Is Phaedra a Tragic Character?

Phaedra a Tragic Character


Phaedra, is a play by philosopher and dramatist Lucius Annaeus Seneca, which tells the story of Phaedra, wife of King Theseus of Athens, and her consuming lust for her stepson, Hippolytus. Based on Greek Mythology and the tragedy Hippolytus by Greek playwright Euripides, Seneca's Phaedra is one of several artistic explorations of this tragic story. Seneca portrays the title character as knowing and direct in the pursuit of her stepson, while in other iterations of the myth she is more of a passive victim of fate. This Phaedra takes on the scheming nature and the cynicism often assigned to the Nurse character.
 

On moral grounds, Phaedra as a character deserves punishment for her incestuous dark desires; she cannot be denied a tragic status for certain reasons. No doubt, the root cause of Phaedra’s tragedy is that she is a victim of unrequited love. However, a close inspection reveals that there are several other factors which drive Phaedra to indulge in sexual perversity which reluctantly incurs her inescapable doom.

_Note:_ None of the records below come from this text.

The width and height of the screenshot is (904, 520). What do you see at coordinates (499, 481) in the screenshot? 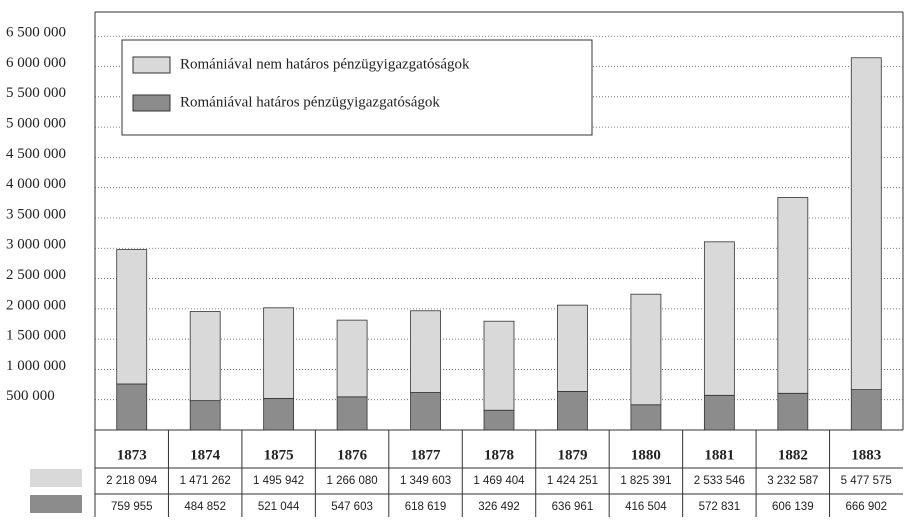
I see `table-value: 1 469 404` at bounding box center [499, 481].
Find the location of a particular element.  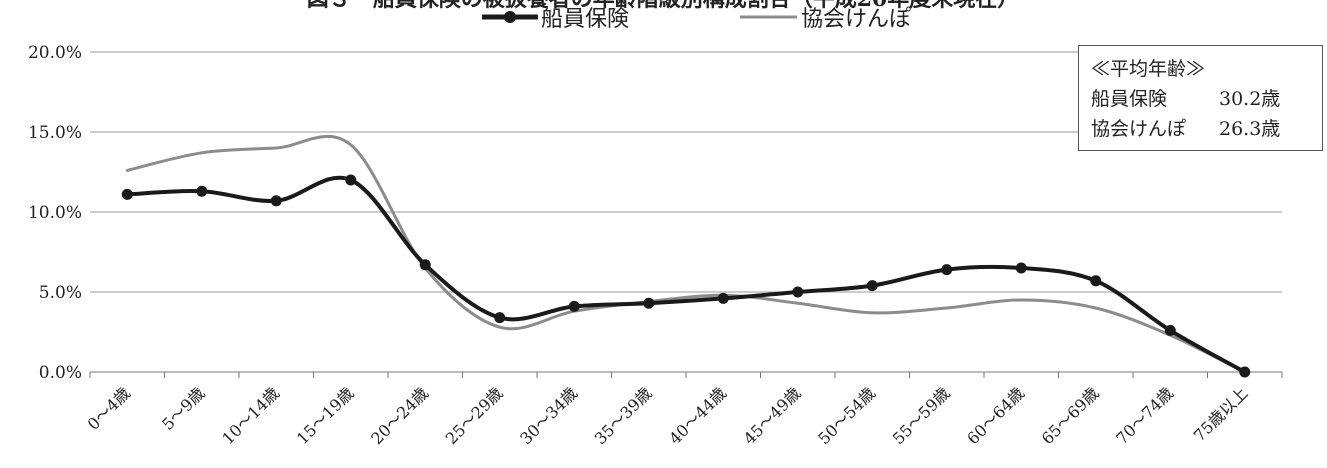

x-tick-label: 5～9歳 is located at coordinates (183, 408).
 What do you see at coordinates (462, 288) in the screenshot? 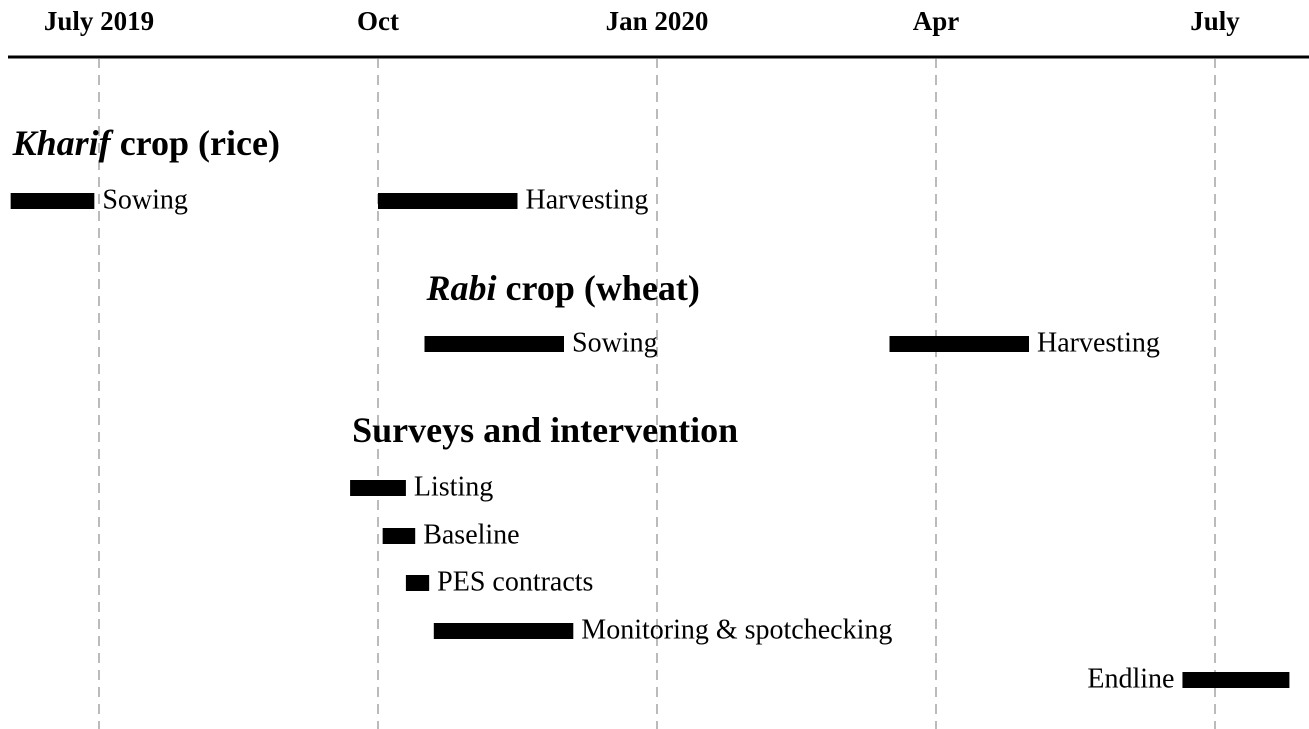
I see `group-title-italic: Rabi` at bounding box center [462, 288].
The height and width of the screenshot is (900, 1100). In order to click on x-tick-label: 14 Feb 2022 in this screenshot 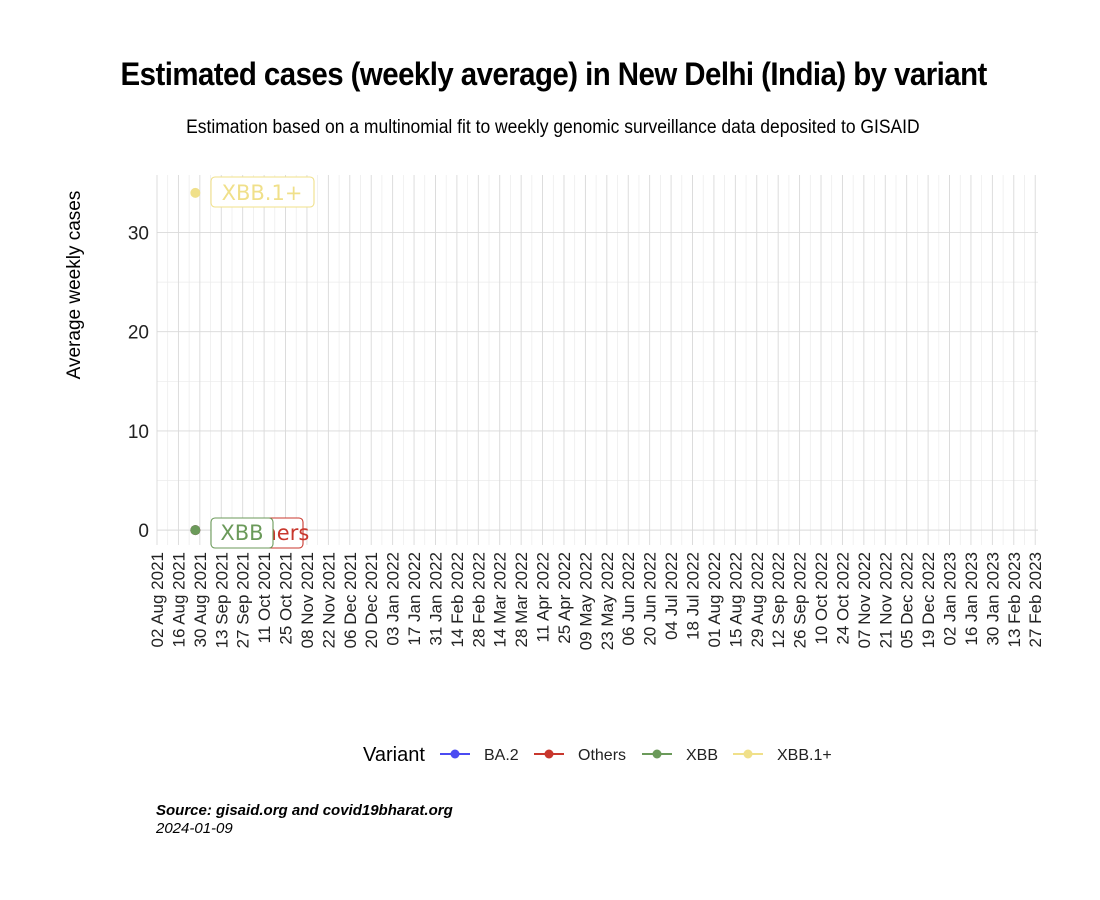, I will do `click(458, 600)`.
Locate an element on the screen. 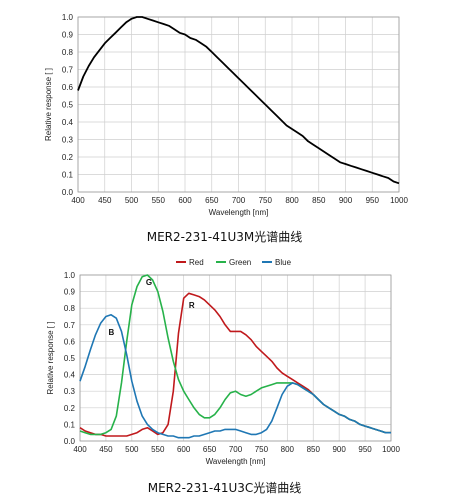 This screenshot has width=449, height=503. legend-item-blue: Blue is located at coordinates (277, 262).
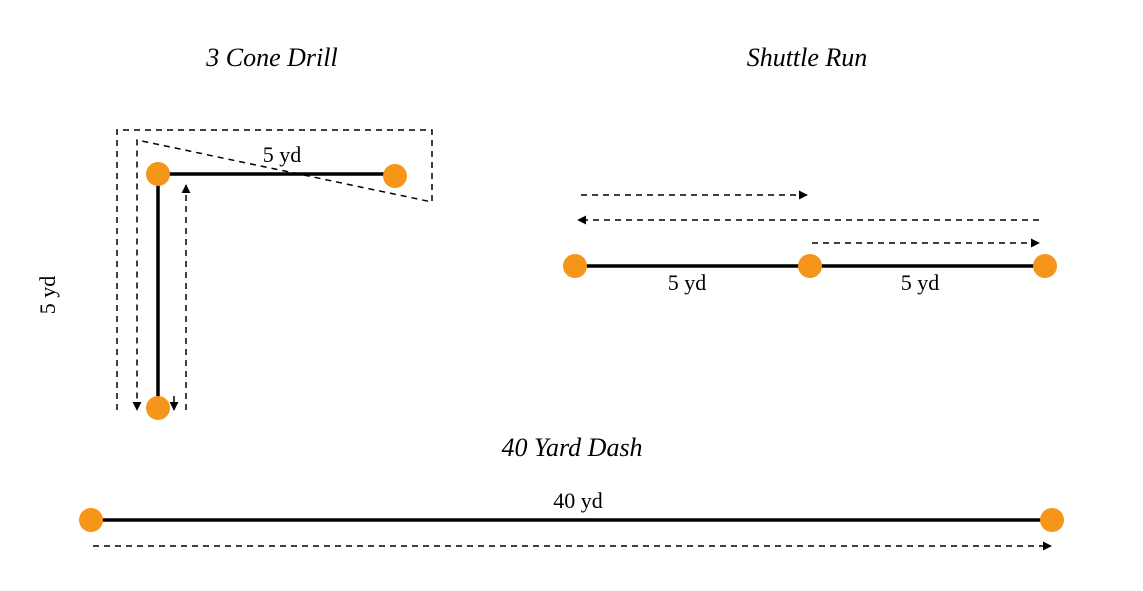  Describe the element at coordinates (48, 296) in the screenshot. I see `three-cone-vertical-label: 5 yd` at that location.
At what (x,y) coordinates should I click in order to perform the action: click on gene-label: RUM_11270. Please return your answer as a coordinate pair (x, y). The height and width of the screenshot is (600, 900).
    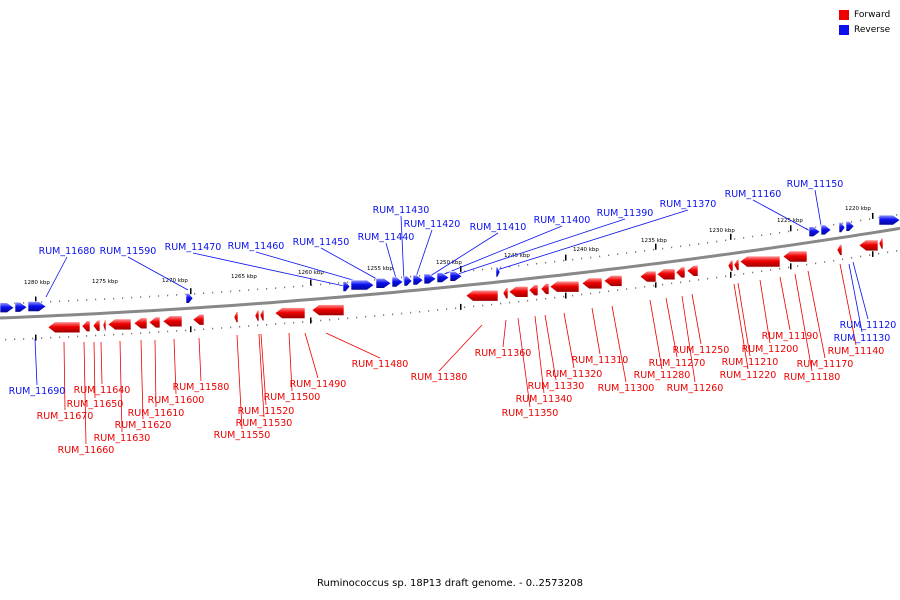
    Looking at the image, I should click on (678, 364).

Firstly, Phaedra owns a hereditary curse upon herself. From mythology and from the play itself we know that Venus has loaded the whole race of Phoebus with ‘shame unspeakable’ as Apollo once exposed the love between Venus and Mars. As a result, Phaedra’s mother Pasiphae was doomed to fall in love with a bull and Phaedra with her stepson Hippolytus. As the play opens, we find that Phaedra has an anguished moral awareness about her bestial desires and she alludes to her bestial ancestry: “I recognize the deadly evil [that afflicted] my unhappy mother”.  Then when the nurse advises her to smother her incestuous passion, Phaedra declares, “I know, dear Nurse, that what you say is true; but passion forces me to take the worse path”.  She further complains, (“What can reason do? Passion has won and rules supreme, and a mighty god has control over all my soul”.  Thus it can be said that Phaedra is a victim of some independent fatal forces upon which she has no control.

Secondly and importantly in the Senecan version of the play, Phaedra’s husband Theseus is much to blame for creating scope of Phaedra’s illicit passion. At the outset of the play, Phaedra expresses her preference for being a faithful wife but fails because of her frustration about Theseus. She directly refers to Theseus’ sexual exploits and her accusations get strong proof when we learn that currently Theseus with his friend Peirithous has gone underworld in order to kidnap and rape Persephone. When Phaedra deplores, “Shame does not hold him back––in the depths of Acheron he seeks fornication and unlawful bed,”- we actually hear the voice of a neglected wife affronted by her husband’s constant philandering.  It can be argued that had Theseus been a more faithful husband, much of Phaedra’s perversity would have been averted.

Phaedra’s next error is that she makes wrong response to the counsels of the Nurse. She refuses her counsels when she should accept and accepts them when she should refuse. Thus up to the point of revealing her desires to Hippolytus, she never gives a positive ear to the Nurse’s counsels, but when she is rebuffed by Hippolytus, she follows the nurse’s advice word for word: “Crime must be concealed by crime”. Resultantly, Phaedra treacherously accuses Hippolytus of having raped her and wrecks destruction both for her and others.

Thus it can be said that lust is the engine that drives the tragedy of Phaedra. However, like Euripides, Seneca does not present Phaedra as a lustful woman. By nature a good woman, Seneca’s Phaedra declines because she is a victim of unrequited love whose origins already been mentioned above. In the character of Phaedra, Seneca, the stoic, beautifully dramatizes how passion can lead man towards bestiality and throw him into the pit of hateful damnation.